Cosmopolitisme!... ce sera donc, le plus souvent, besoin de sortir de soi-même, pour chercher l'excitant nécessaire à la production, de suppléer aux défaillances d'un tempérament qui ne saurait, par sa seule vigueur, étreindre son sujet: à une époque où l'originalité véritable tend à se faire de plus en plus rare, quelle meilleure marque de plasticité littéraire? Nul doute qu'il faille attribuer à cette double cause: origine étrangère et cosmopolitisme, la plasticité de notre auteur. Singulière faculté, commune à tant de femmes, chez celle-ci poussée à un point que l'on rencontrerait difficilement ailleurs, de se plier aux influences, je ne dis pas de les supporter, mais de les accepter, de les quêter, comme un fardeau voulu, attendu, désiré. Chasseresse littéraire, elle est au centre d'un carrefour, et de tous côtés hume les senteurs de la forêt. Tout aussitôt elle prend une piste, puis revient sur elle-même, car elle aurait peur de perdre quelque avantage à s'engager trop avant. Seule la différence de structure mentale pourra nous donner la solution d'une énigme qui n'est qu'apparente. L'homme, quand il imite, demeure presque toujours conscient, ou du moins se reprend assez vite, si pour quelques minutes il s'est abandonné. Imiter, c'est subir. Donc il subit, mais parfois se révolte contre cette soumission.
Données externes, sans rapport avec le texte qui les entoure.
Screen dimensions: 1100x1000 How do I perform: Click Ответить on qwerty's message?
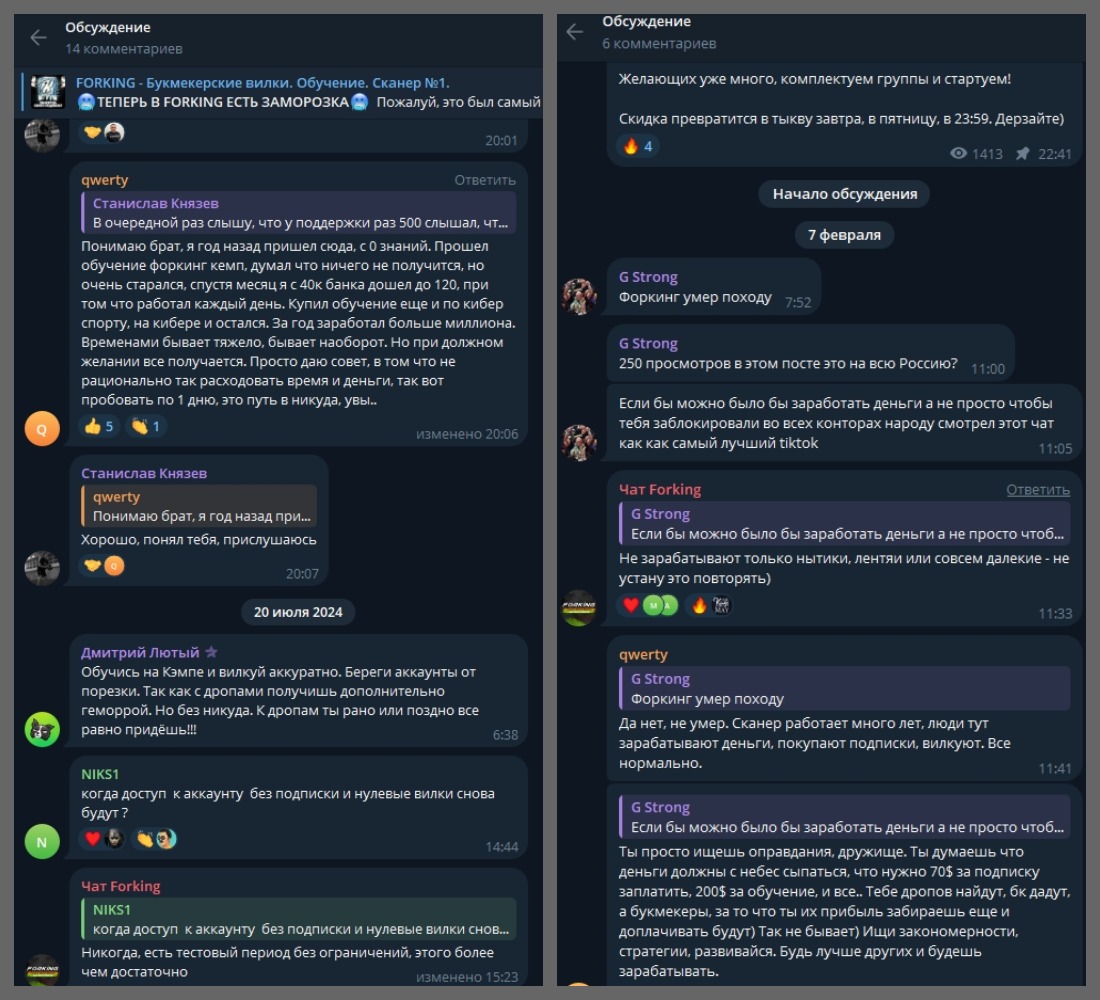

Sentant passer dans sa phrase la cadence d'un maître qui fut trop chère à son oreille, il éprouve un scrupule et se rejette en arrière, tel un cheval qui veut se débarrasser du fardeau. La femme sourit de cette sujétion: c'est une caresse nouvelle qu'elle reçoit. Elle lui rappelle sa vraie fonction et sa destinée qu'un instant elle oublia, quand elle prit en main cet emblème viril: la plume de l'écrivain. Comme elle sait plier son être physique aux caprices de celui qu'elle aime, elle adapte son art à la manière de celui qu'elle admire.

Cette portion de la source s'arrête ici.